**Your task**
Can you reproduce every one of the items below word for word?

— start of Recorded information —

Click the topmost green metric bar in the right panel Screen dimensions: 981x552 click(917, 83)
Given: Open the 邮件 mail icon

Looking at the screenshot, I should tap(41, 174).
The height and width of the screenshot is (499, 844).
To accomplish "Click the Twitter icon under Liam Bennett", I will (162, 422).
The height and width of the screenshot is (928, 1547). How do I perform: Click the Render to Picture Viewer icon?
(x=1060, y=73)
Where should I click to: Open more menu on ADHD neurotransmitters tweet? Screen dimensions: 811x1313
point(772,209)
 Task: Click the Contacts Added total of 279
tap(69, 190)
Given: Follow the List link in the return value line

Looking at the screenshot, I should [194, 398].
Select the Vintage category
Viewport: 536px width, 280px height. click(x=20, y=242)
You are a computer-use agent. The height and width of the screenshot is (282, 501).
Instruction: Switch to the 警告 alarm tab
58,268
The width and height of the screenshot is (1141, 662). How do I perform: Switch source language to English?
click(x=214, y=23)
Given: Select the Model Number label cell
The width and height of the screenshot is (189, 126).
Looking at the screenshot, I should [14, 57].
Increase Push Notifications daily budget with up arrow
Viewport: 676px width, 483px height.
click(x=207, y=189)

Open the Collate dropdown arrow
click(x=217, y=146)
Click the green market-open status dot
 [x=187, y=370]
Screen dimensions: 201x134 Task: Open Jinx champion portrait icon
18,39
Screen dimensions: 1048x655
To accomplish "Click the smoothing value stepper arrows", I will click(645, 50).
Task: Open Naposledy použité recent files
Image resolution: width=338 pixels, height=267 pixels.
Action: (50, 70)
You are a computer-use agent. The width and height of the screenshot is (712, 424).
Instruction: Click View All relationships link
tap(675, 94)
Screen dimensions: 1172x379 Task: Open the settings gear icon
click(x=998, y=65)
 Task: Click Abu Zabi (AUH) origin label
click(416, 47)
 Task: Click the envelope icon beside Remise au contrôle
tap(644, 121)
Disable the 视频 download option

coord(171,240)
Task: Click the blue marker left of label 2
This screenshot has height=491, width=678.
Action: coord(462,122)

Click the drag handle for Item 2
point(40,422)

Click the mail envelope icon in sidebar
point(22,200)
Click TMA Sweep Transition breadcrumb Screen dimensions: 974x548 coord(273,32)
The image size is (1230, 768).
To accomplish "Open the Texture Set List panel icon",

— end of Recorded information —

**Response to the exercise**
Click the topmost green metric bar in the right panel Screen dimensions: 981x552 click(917, 83)
Given: Open the 邮件 mail icon

Looking at the screenshot, I should tap(41, 174).
The height and width of the screenshot is (499, 844).
To accomplish "Click the Twitter icon under Liam Bennett", I will (162, 422).
The height and width of the screenshot is (928, 1547). How do I perform: Click the Render to Picture Viewer icon?
(x=1060, y=73)
Where should I click to: Open more menu on ADHD neurotransmitters tweet? Screen dimensions: 811x1313
point(772,209)
 Task: Click the Contacts Added total of 279
tap(69, 190)
Given: Follow the List link in the return value line

Looking at the screenshot, I should [194, 398].
Select the Vintage category
Viewport: 536px width, 280px height. click(x=20, y=242)
You are a computer-use agent. The height and width of the screenshot is (282, 501).
Instruction: Switch to the 警告 alarm tab
58,268
The width and height of the screenshot is (1141, 662). How do I perform: Switch source language to English?
click(x=214, y=23)
Given: Select the Model Number label cell
The width and height of the screenshot is (189, 126).
Looking at the screenshot, I should [14, 57].
Increase Push Notifications daily budget with up arrow
Viewport: 676px width, 483px height.
click(x=207, y=189)

Open the Collate dropdown arrow
click(x=217, y=146)
Click the green market-open status dot
 [x=187, y=370]
Screen dimensions: 201x134 Task: Open Jinx champion portrait icon
18,39
Screen dimensions: 1048x655
To accomplish "Click the smoothing value stepper arrows", I will click(645, 50).
Task: Open Naposledy použité recent files
Image resolution: width=338 pixels, height=267 pixels.
Action: (50, 70)
You are a computer-use agent. The width and height of the screenshot is (712, 424).
Instruction: Click View All relationships link
tap(675, 94)
Screen dimensions: 1172x379 Task: Open the settings gear icon
click(x=998, y=65)
 Task: Click Abu Zabi (AUH) origin label
click(416, 47)
 Task: Click the envelope icon beside Remise au contrôle
tap(644, 121)
Disable the 视频 download option

coord(171,240)
Task: Click the blue marker left of label 2
This screenshot has height=491, width=678.
Action: coord(462,122)

Click the drag handle for Item 2
point(40,422)

Click the mail envelope icon in sidebar
point(22,200)
Click TMA Sweep Transition breadcrumb Screen dimensions: 974x548 coord(273,32)
The image size is (1230, 768).
To accomplish "Open the Texture Set List panel icon",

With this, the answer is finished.